> Exercise
Go through the material below, find each line with the word "Collapse", and copy those lines.

> Supplied data
***

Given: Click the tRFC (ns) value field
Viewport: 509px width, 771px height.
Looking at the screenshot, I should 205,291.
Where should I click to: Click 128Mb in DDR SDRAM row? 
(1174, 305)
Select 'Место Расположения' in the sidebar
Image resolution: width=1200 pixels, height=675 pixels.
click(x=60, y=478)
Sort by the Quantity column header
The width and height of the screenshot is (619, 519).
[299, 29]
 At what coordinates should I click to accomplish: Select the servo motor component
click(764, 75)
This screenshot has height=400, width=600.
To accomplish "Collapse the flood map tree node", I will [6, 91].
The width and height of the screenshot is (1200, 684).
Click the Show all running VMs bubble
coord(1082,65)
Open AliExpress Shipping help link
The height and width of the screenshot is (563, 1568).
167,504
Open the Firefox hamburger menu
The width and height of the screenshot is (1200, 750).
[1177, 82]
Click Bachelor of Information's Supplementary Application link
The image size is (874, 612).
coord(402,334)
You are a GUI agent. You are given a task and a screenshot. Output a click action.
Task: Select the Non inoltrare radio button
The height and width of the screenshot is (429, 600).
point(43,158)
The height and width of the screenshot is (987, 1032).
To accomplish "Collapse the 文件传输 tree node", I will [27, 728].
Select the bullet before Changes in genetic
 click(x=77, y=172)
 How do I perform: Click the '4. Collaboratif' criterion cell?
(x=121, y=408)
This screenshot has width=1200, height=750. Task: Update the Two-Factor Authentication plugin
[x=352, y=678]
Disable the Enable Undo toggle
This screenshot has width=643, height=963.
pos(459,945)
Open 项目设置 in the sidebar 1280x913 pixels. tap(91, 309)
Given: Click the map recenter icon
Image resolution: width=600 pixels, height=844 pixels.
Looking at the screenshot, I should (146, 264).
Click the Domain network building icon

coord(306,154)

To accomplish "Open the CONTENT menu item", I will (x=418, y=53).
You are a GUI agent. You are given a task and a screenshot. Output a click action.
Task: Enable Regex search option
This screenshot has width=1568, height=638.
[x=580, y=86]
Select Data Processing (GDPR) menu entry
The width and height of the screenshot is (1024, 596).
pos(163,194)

***

> Task answer
To accomplish "Collapse the flood map tree node", I will [6, 91].
To accomplish "Collapse the 文件传输 tree node", I will [27, 728].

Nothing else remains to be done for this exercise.